→ ASSIGNMENT:
Write out exactly the lines of the material below, beginning at the top and ending at the line that contains "Screen dimensions: 1288x447".

_____

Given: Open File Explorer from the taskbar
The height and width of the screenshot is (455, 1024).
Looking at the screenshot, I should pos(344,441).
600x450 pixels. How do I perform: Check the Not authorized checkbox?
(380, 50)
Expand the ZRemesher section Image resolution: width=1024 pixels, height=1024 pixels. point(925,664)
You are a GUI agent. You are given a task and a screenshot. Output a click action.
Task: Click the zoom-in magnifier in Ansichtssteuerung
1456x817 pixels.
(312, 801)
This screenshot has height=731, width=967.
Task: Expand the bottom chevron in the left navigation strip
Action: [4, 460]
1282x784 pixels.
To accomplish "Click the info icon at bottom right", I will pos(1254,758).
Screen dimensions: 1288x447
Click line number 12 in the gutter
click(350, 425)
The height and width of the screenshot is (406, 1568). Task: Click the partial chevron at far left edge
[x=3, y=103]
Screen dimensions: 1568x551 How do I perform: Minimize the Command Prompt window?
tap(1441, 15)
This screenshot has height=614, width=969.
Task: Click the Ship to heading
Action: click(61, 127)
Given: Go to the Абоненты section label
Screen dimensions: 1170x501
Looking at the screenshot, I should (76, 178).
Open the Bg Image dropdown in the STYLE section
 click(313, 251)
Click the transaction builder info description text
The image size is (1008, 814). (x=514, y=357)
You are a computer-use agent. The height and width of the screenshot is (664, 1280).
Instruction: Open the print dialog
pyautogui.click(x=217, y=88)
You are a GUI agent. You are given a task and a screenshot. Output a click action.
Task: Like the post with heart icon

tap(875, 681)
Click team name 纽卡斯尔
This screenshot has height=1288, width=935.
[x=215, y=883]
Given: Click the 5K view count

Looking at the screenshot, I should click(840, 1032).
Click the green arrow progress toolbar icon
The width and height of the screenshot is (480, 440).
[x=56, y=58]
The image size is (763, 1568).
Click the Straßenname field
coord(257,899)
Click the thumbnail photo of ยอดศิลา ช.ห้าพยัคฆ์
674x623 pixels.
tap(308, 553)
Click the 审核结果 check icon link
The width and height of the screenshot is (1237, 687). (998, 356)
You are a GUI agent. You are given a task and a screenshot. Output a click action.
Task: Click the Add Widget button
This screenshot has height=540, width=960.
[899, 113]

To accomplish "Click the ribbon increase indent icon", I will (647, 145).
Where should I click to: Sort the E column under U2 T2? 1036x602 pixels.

_____

→ ANSWER FOR THE TASK:
Given: Open File Explorer from the taskbar
The height and width of the screenshot is (455, 1024).
Looking at the screenshot, I should pos(344,441).
600x450 pixels. How do I perform: Check the Not authorized checkbox?
(380, 50)
Expand the ZRemesher section Image resolution: width=1024 pixels, height=1024 pixels. point(925,664)
You are a GUI agent. You are given a task and a screenshot. Output a click action.
Task: Click the zoom-in magnifier in Ansichtssteuerung
1456x817 pixels.
(312, 801)
This screenshot has height=731, width=967.
Task: Expand the bottom chevron in the left navigation strip
Action: [4, 460]
1282x784 pixels.
To accomplish "Click the info icon at bottom right", I will pos(1254,758).
Screen dimensions: 1288x447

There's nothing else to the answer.